The debate at the Harvey Grammar School,
Folkestone on Monday (29 March) was organised by the Global
Uncertainties Schools Network and covered a wide range of subjects
including: the war on terror, cyber-security, free speech on the
internet, religion, the elections and contemporary politics and the
environment and climate change.
The lively debate was chaired by Tony Gilland, science and society
director of the Institute of Ideas.
Audience members asked questions of Sean Lang, Senior Lecturer in
History, Anglia Ruskin University; Jo Phillips, journalist; author of
Why Vote – a guide for those who can’t be bothered; Rob Killick, CEO
cScape; blogger, UK After the Recession; Clifford Longley, journalist,
author and broadcaster; panellist, BBC Radio 4’s Moral Maze and David
Petch, retired commissioner, Independent Police Complaints Commission.

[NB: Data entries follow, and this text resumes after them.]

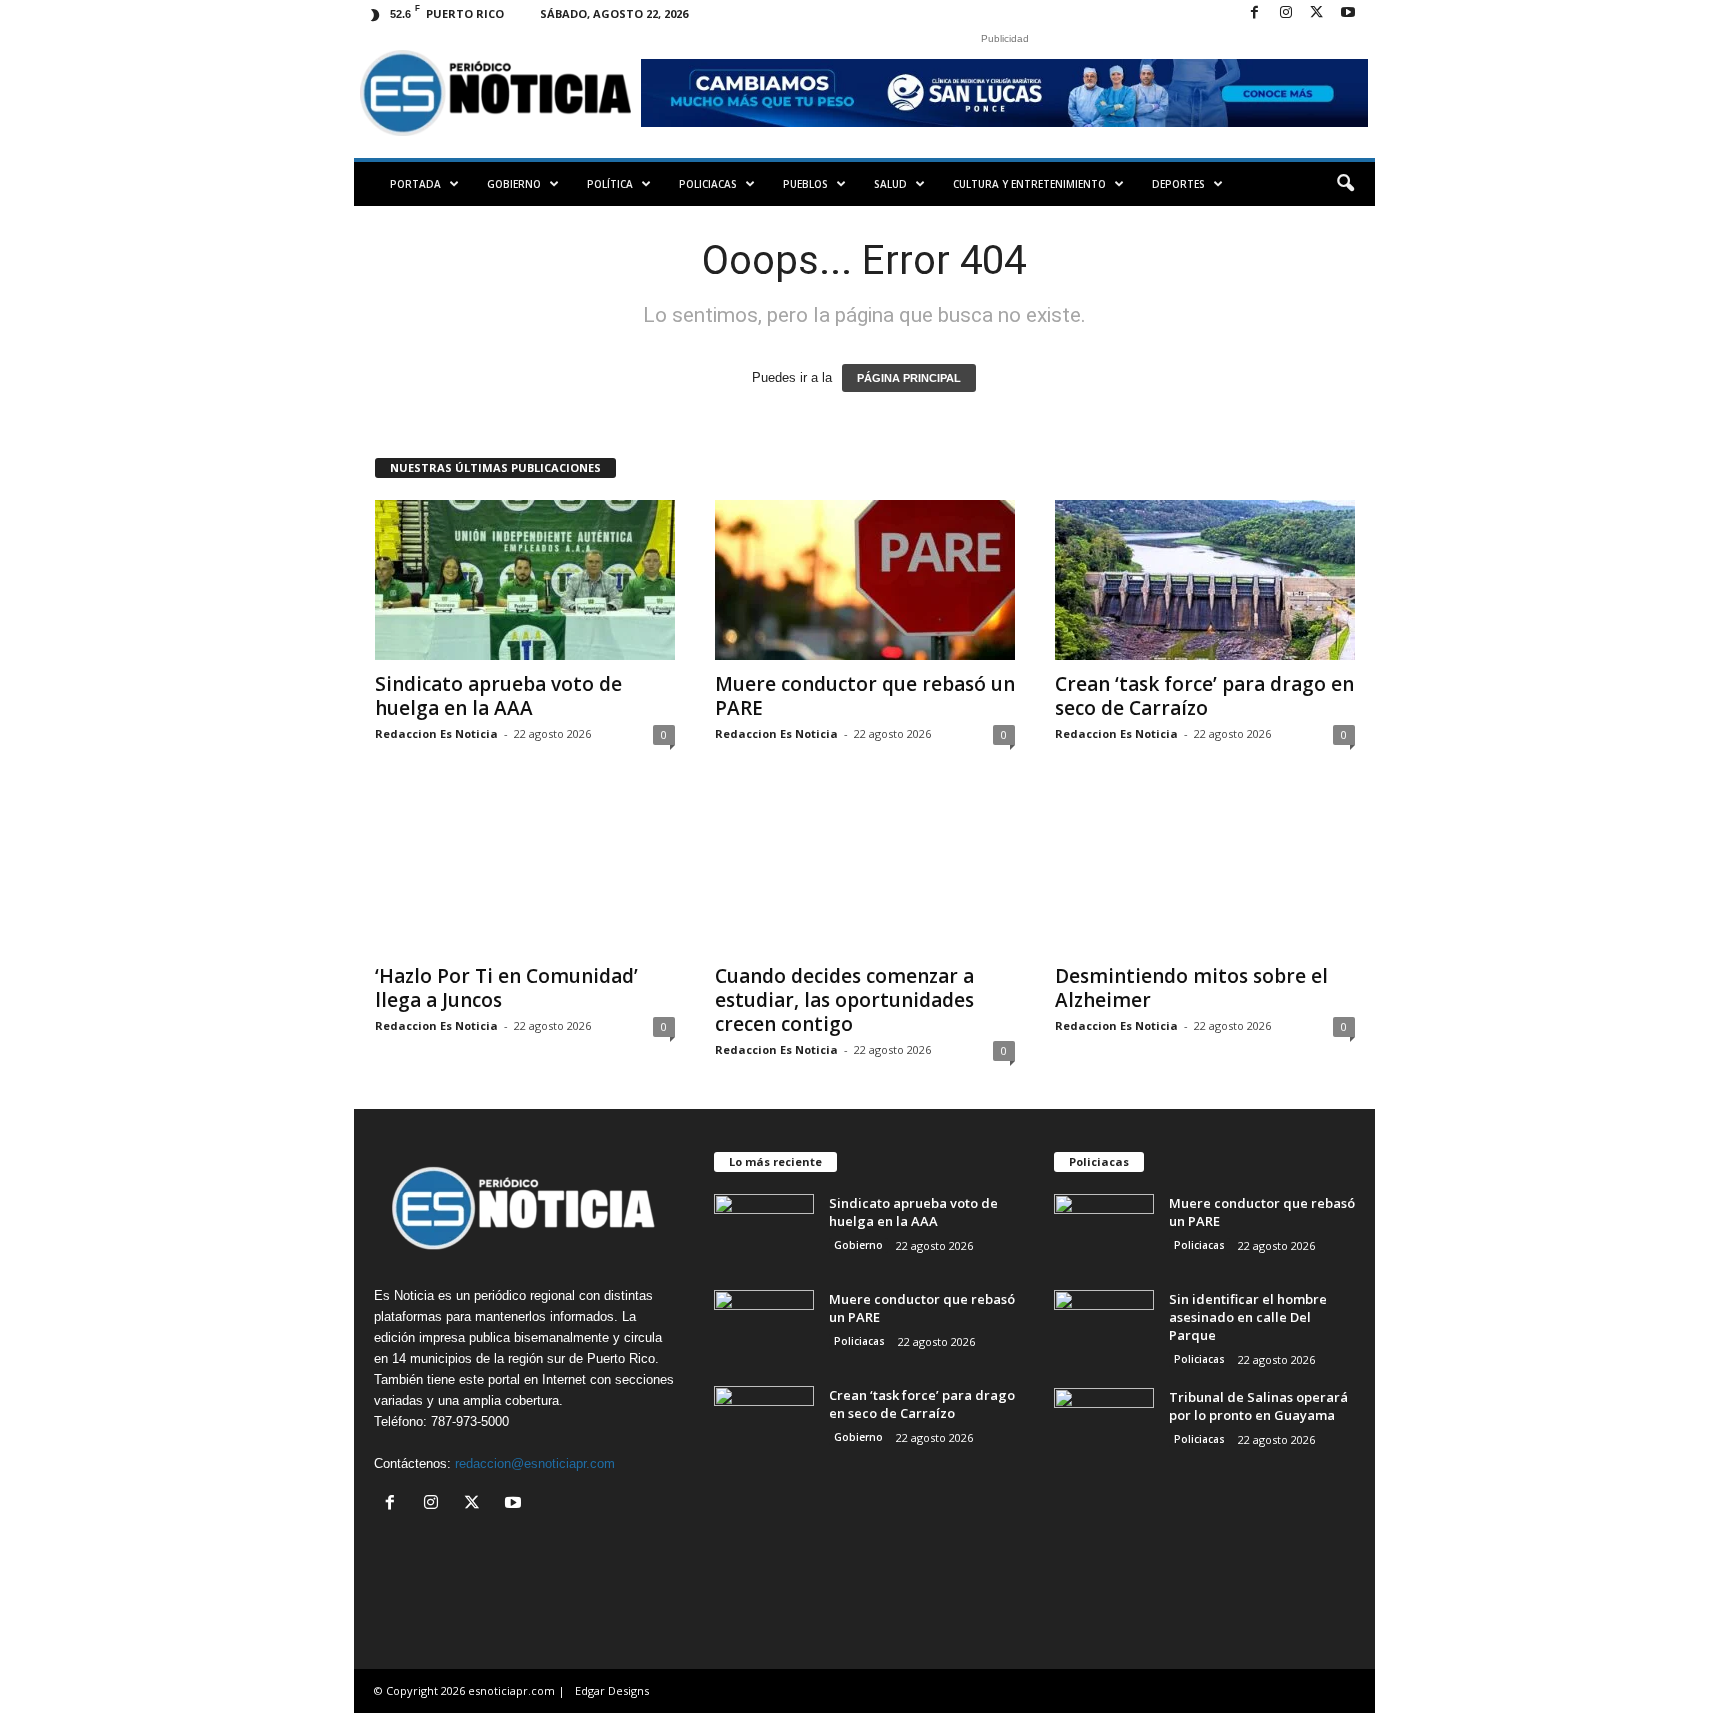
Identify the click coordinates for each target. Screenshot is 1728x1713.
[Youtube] (1348, 13)
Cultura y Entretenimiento (1029, 184)
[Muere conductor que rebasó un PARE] (865, 580)
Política (610, 184)
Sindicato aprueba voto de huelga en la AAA (498, 696)
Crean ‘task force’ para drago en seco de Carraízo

Richard Swan, vice-principal of Harvey Grammar School said: ‘It was a
brilliant evening - it was fantastic to have such a tremendous panel
come down to a school on a wet night in Folkestone and have a really
thoughtful discussion around everything from religion and terrorism to
Journalist, Jo Phillips said: ‘I
thought it was terrific - any event like tonight which engages people,
young or otherwise, in serious intellectual conversation and debate in
this climate is fantastic’.
John Brasington, a student at Harvey Grammar School found the frank
exchanges of views form the panellists refreshing, ‘it was really good
that the panel weren’t following party lines but were really engaging
with the issues’.
The Global Uncertainties Schools Network has been set up by the
Institute of Ideas Debating Matters Competition and is supported by the
Research Councils UK programme ‘Global Uncertainties: Security for all
in a Changing World’..
John Wand, theme leader of the Research Councils UK Global Uncertainties
Programme, organisers of the event, said: ‘We very much welcome this chance to work with students and the local
community to help to raise awareness of the issues around this important
area. We hope not only that participants will find this an informative
and enjoyable experience, but that some of the outcomes might inform how
the Research Councils UK programme moves forward.’